Tougher Building Codes for Some States Could be Expected as a Result of Katrina

It's too soon to say for certain, but some Hurricane Katrina damage estimates are saying the storm, which severely struck portions of Louisiana and Mississippi earlier this week, could very well be the most costly and destructive natural disaster to impact North America.

One possible reason the Louisiana and Mississippi endured such extreme damage could be the fact that states do not enforce building codes as stringently as other hurricane-prone areas do.

"Those states don't have the same codes as Florida," said Max Perilstein of Arch Aluminum and Glass. "Places in Florida that were struck during last year's hurricane season, which had hurricane-resistant products, held up well.
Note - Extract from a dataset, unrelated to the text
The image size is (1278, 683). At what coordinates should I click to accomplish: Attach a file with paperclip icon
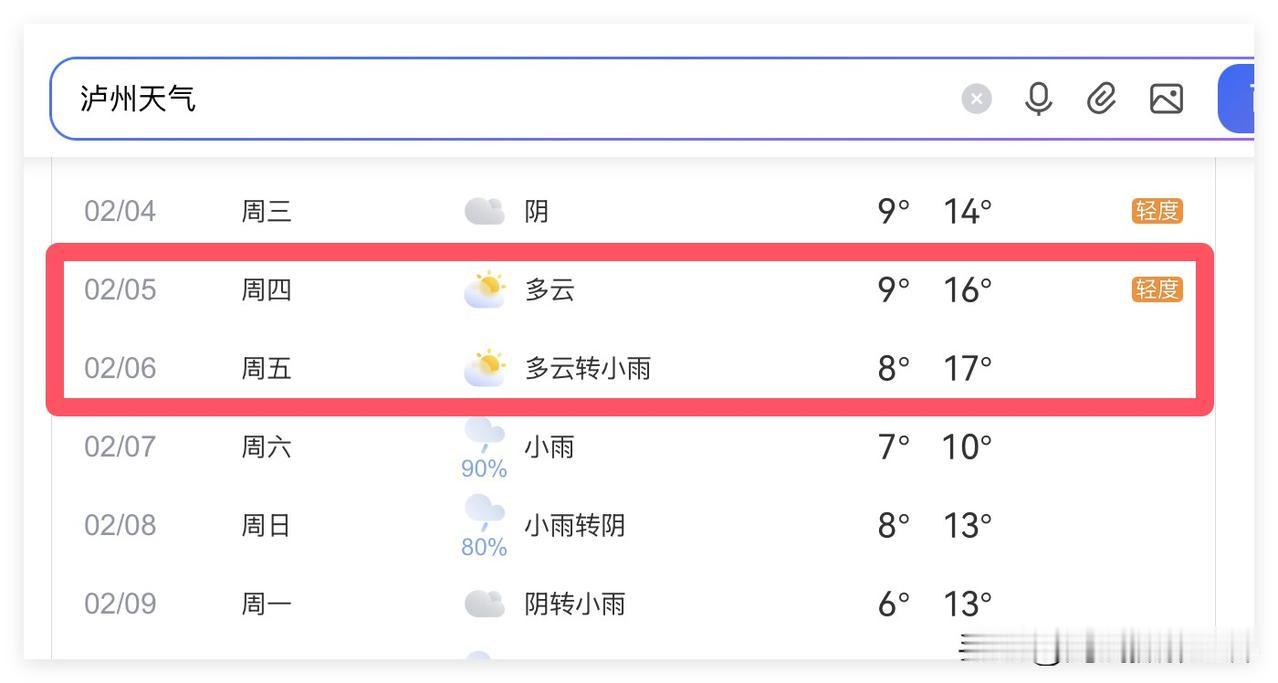click(x=1101, y=98)
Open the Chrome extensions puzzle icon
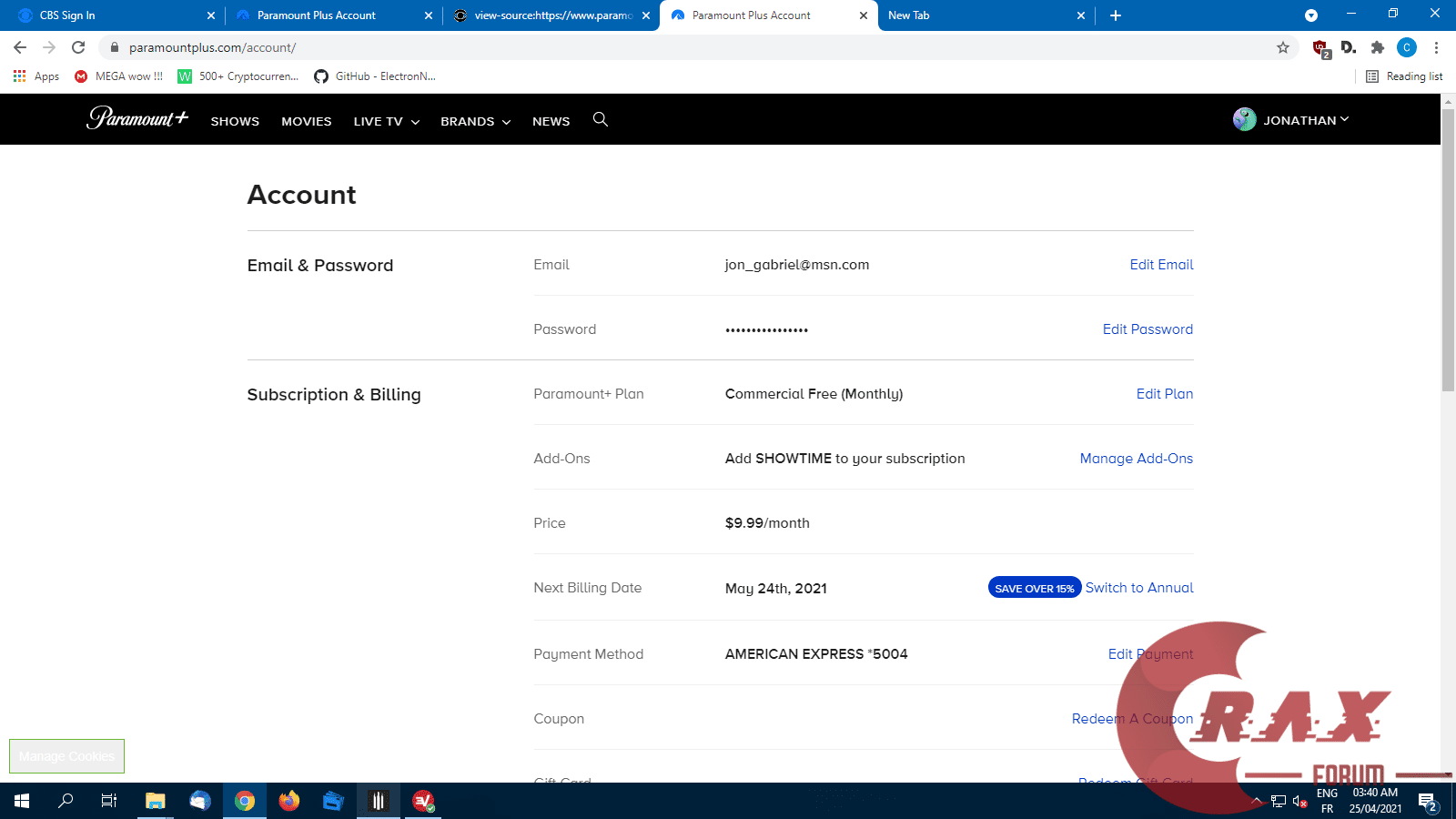The width and height of the screenshot is (1456, 819). point(1377,47)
Mississippi and Louisiana don't follow those same codes."

Mike Fischer, code consultant for the Window and Door Manufacturers Association (WDMA), agreed.
"There is a huge difference in the building codes," he said. "There's not even a comparison." He explained that Florida has been the leader in hurricane codes, followed by Texas and the Carolinas.

"Part of the reason [for the complacency by Louisiana and Mississippi] is because they have not had a direct hit in years," said Fischer.

As a result of Hurricane Katrina, Fischer said Louisiana, Mississippi and Alabama are all likely to re-evaluate their building codes.

"Ironically, there was supposed to have been a meeting on August 31 for the State of Louisiana to look at its code requirements, as they are in the process of re-evaluating them." The meeting, of course, was postponed due to Katrina.
Much in the way Hurricane Andrew changed Florida and its codes, in all likeliness, Katrina will have a similar impact on the Gulf States.

"Yes, we'll see a change in the codes there," said Fischer. "Part of the process will be an evaluation of building performance, either at the state level or by the Federal Emergency Management Agency (FEMA). There will also be industry involvement, as well."

Fischer, along with representatives from other building product industries, as part of the Institute for Building and Home Safety, will soon be traveling to the hurricane sites.

"We'll be evaluating the building [product] performance to see if codes were sufficient and if they were in compliance."
Until then, it is difficult to fully gauge the damages caused by Hurricane Katrina and how codes will change.